→ **AIM OF THE TASK**
In your answer, every line of the records should be written out exactly.

*** EXCERPTED DATA Section Begins ***

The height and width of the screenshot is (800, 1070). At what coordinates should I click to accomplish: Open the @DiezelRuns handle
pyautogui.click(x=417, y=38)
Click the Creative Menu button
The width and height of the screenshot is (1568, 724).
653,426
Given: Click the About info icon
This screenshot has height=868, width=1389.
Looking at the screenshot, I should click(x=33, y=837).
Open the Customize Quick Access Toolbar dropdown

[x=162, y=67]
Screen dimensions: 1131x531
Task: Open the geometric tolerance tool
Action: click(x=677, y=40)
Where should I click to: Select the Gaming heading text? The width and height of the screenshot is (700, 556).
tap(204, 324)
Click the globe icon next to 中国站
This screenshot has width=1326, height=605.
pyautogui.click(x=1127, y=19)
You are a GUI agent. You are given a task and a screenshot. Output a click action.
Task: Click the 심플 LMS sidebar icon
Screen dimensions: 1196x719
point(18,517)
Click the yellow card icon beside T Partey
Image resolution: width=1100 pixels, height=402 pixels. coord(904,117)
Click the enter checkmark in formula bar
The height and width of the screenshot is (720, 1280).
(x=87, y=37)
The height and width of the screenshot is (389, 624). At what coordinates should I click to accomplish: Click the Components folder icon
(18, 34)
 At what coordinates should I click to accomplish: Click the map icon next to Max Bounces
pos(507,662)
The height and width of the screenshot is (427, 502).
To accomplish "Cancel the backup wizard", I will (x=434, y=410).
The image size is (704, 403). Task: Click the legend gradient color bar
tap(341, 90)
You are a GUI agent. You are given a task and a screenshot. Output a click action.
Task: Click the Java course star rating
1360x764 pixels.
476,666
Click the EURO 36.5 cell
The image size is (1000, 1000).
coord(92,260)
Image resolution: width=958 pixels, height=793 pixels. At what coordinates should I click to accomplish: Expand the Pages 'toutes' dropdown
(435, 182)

*** EXCERPTED DATA Section Ends ***

→ **OUTPUT OF THE TASK**
The height and width of the screenshot is (800, 1070). At what coordinates should I click to accomplish: Open the @DiezelRuns handle
pyautogui.click(x=417, y=38)
Click the Creative Menu button
The width and height of the screenshot is (1568, 724).
653,426
Given: Click the About info icon
This screenshot has height=868, width=1389.
Looking at the screenshot, I should click(x=33, y=837).
Open the Customize Quick Access Toolbar dropdown

[x=162, y=67]
Screen dimensions: 1131x531
Task: Open the geometric tolerance tool
Action: click(x=677, y=40)
Where should I click to: Select the Gaming heading text? The width and height of the screenshot is (700, 556).
tap(204, 324)
Click the globe icon next to 中国站
This screenshot has width=1326, height=605.
pyautogui.click(x=1127, y=19)
You are a GUI agent. You are given a task and a screenshot. Output a click action.
Task: Click the 심플 LMS sidebar icon
Screen dimensions: 1196x719
point(18,517)
Click the yellow card icon beside T Partey
Image resolution: width=1100 pixels, height=402 pixels. coord(904,117)
Click the enter checkmark in formula bar
The height and width of the screenshot is (720, 1280).
(x=87, y=37)
The height and width of the screenshot is (389, 624). At what coordinates should I click to accomplish: Click the Components folder icon
(18, 34)
 At what coordinates should I click to accomplish: Click the map icon next to Max Bounces
pos(507,662)
The height and width of the screenshot is (427, 502).
To accomplish "Cancel the backup wizard", I will (x=434, y=410).
The image size is (704, 403). Task: Click the legend gradient color bar
tap(341, 90)
You are a GUI agent. You are given a task and a screenshot. Output a click action.
Task: Click the Java course star rating
1360x764 pixels.
476,666
Click the EURO 36.5 cell
The image size is (1000, 1000).
coord(92,260)
Image resolution: width=958 pixels, height=793 pixels. At what coordinates should I click to accomplish: Expand the Pages 'toutes' dropdown
(435, 182)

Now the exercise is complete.